Nunatsiaq News
NEWS: Iqaluit October 10, 2012 - 8:48 am

Apex play group gets limited free hours at centre: Iqaluit city council

"It’s unfortunate that it came to this"


Members of the Parents and Tots Association may not end up using the City of Iqaluit ‘s donated space at the Abe Okpik Community Centre in Apex as much as they’d like.

At a city council meeting Oct. 9, councillors voted to give the association four more hours a week, denying its request for more, with two councillors voting against the motion.

“It’s unfortunate that it came to this,” Coun. Stephen Mansell said, saying he believes the play group provides good service to the community.

“I’m getting a sense from council that the full request might be too much,” he said. “I think it’s a good program, and it helps kids and we should do something.”
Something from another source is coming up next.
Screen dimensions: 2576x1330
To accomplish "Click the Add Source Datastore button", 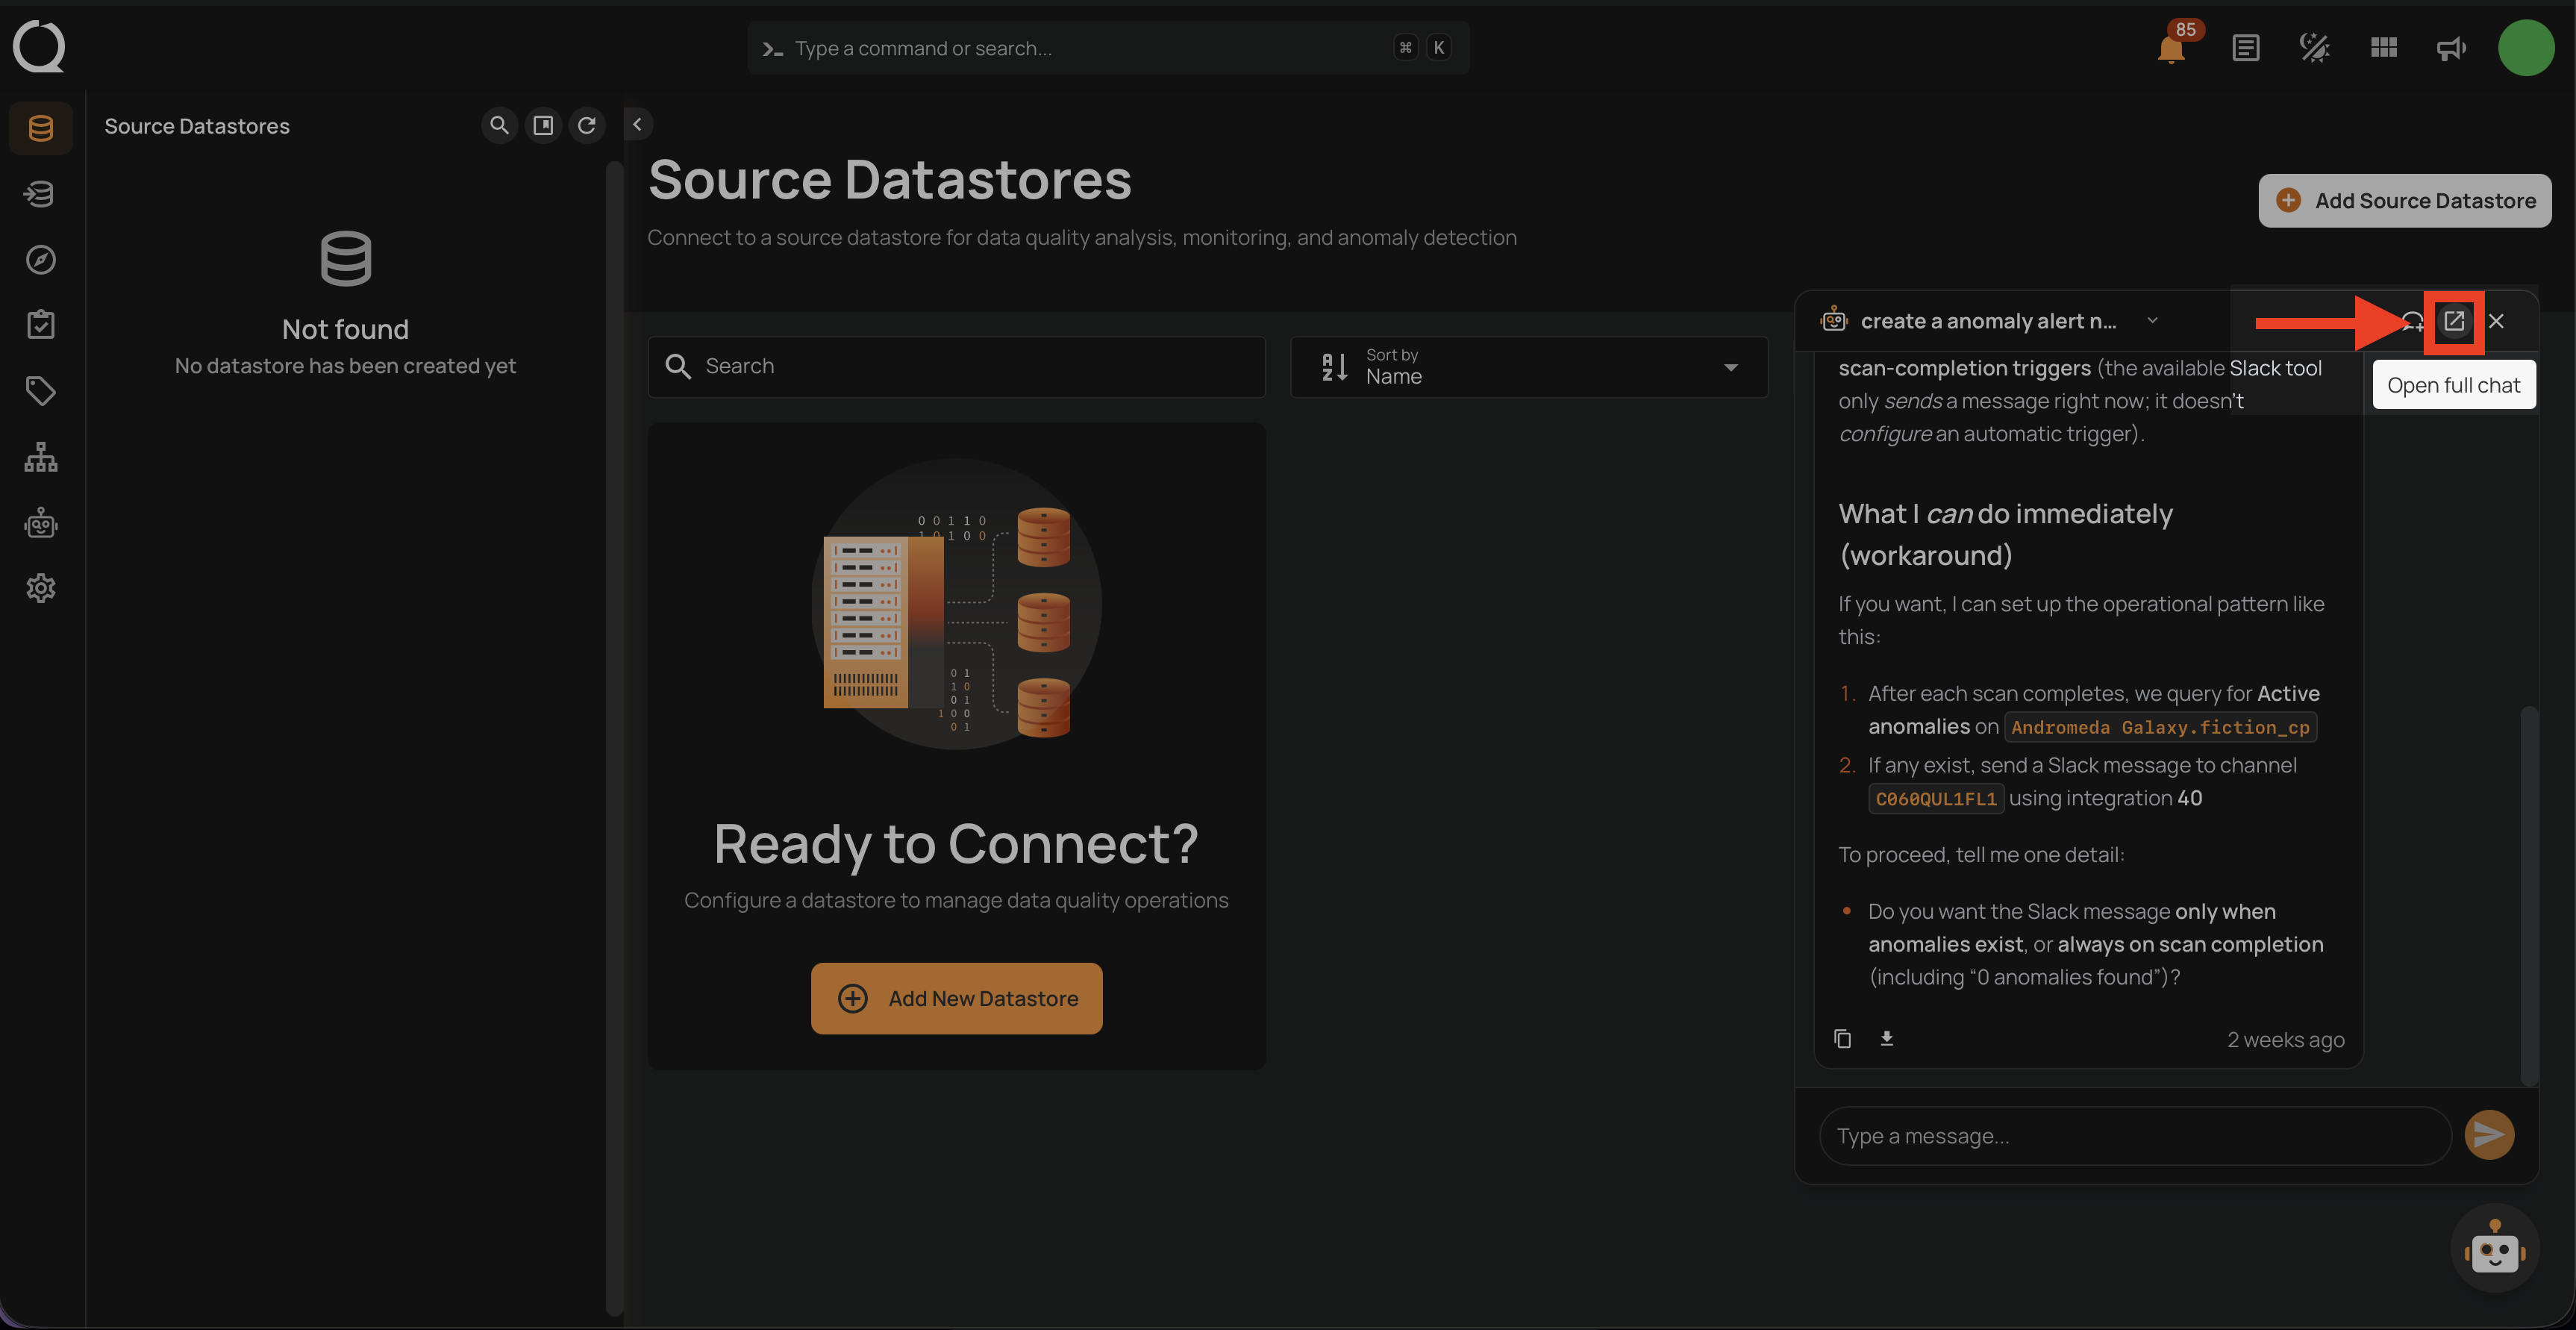I will pyautogui.click(x=2404, y=201).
The drop-in play group now provides free snacks, with crafts activities, from 10 a.m. to noon on Monday, Wednesday and Friday.

That’s nine hours a week of operation for the association, which was formally incorporated as a non-profit society in 2002 to support early childhood development.

The group wanted to add more hours in the afternoons, using the space Monday through Friday, from 9 a.m to 3 p.m.

Coun. Mat Knicklebein agreed that the play group is a good service.  However, Knicklebein also said the city has been trying to get out of the free services it has provided to some groups.

“There’s probably 20-odd sports teams. It’s all worthwhile, it’s all great, but I’d hate to be in a position of picking and choosing — we’ve gotten out of the business of picking and choosing,” he said.

Councillor Mary Wilman said one option is to ask the parents of the children using the play group to help pay for the additional hours.
President Sarah Price told council the group is grateful for the free space so far and said that Parents and Tots could not have existed without it. But she said members of Parents and Tots cannot afford to pay.

If the organization’s preferred time slots conflicted with another paying organization’s time slots, Parents and Tots would be happy to “move it to a different time, no problem,” she said.

About 20 children every Monday, Wednesday and Friday attend the play group, but those numbers have increased since the group introduced new programs, and there are about 50 families who use the play group.

In the summer, Parents and Tots would “take whatever hours” they can get because of city programs that run at Abe Okpik during the summer months.

Money for Parents and Tots comes from the Healthy Children’s Initiative, administered by the Government of Nunavut, Brighter Futures — a federal program administered by the City of Iqaluit — the Embrace Life Council, and through the association’s own fundraising efforts.

Taxi vouchers are available for parents who want to attend the play group’s activities.